Need help on string manipulation

W

WaterWalk

Hello, I'm currently learning string manipulation. I'm curious about
what is the favored way for string manipulation in C, expecially when
strings contain non-ASCII characters. For example, if substrings need
be replaced, or one character needs be changed, what shall I do? Is it
better to convert strings to UCS-32 before manipulation?

But on Windows, wchar_t is 16 bits which isn't enough for characters
which can't be simply encoded using 16 bits.

On Linux, I hear wchar_t is 32 bit. Maybe on Linux, strings can be
simply converted to wchar_t and then handle them without worrying? I'm
not sure.

What is a "good" way to handle all this mess? Are there any good
examples? I'll be very thankful for your help.
 
R

Richard G. Riley

Hello, I'm currently learning string manipulation. I'm curious about
what is the favored way for string manipulation in C, expecially when
strings contain non-ASCII characters. For example, if substrings need
be replaced, or one character needs be changed, what shall I do? Is it
better to convert strings to UCS-32 before manipulation?

But on Windows, wchar_t is 16 bits which isn't enough for characters
which can't be simply encoded using 16 bits.

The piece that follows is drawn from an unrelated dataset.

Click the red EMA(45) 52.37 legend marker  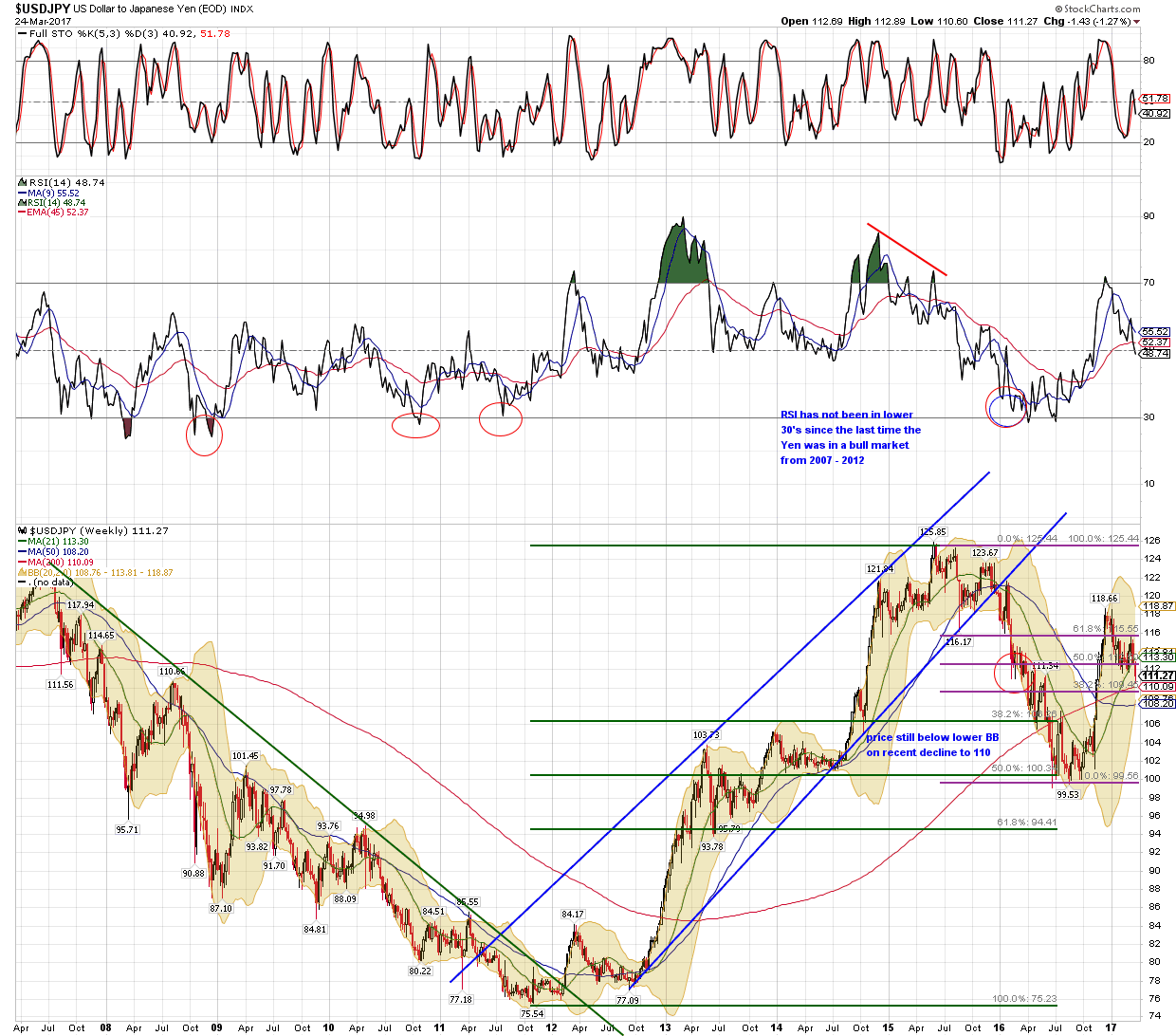pyautogui.click(x=22, y=213)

On Linux, I hear wchar_t is 32 bit. Maybe on Linux, strings can be
simply converted to wchar_t and then handle them without worrying? I'm
not sure.

What is a "good" way to handle all this mess? Are there any good
examples? I'll be very thankful for your help.

I was looking up some similar stuff recently : here is an ok start -

http://www.chemie.fu-berlin.de/chemnet/use/info/libc/libc_18.html

This concentrates more on "big chars" as I call them : characters
encoded in more that that standard char.

At the end of the day, do you really need dbcs or mbcs support?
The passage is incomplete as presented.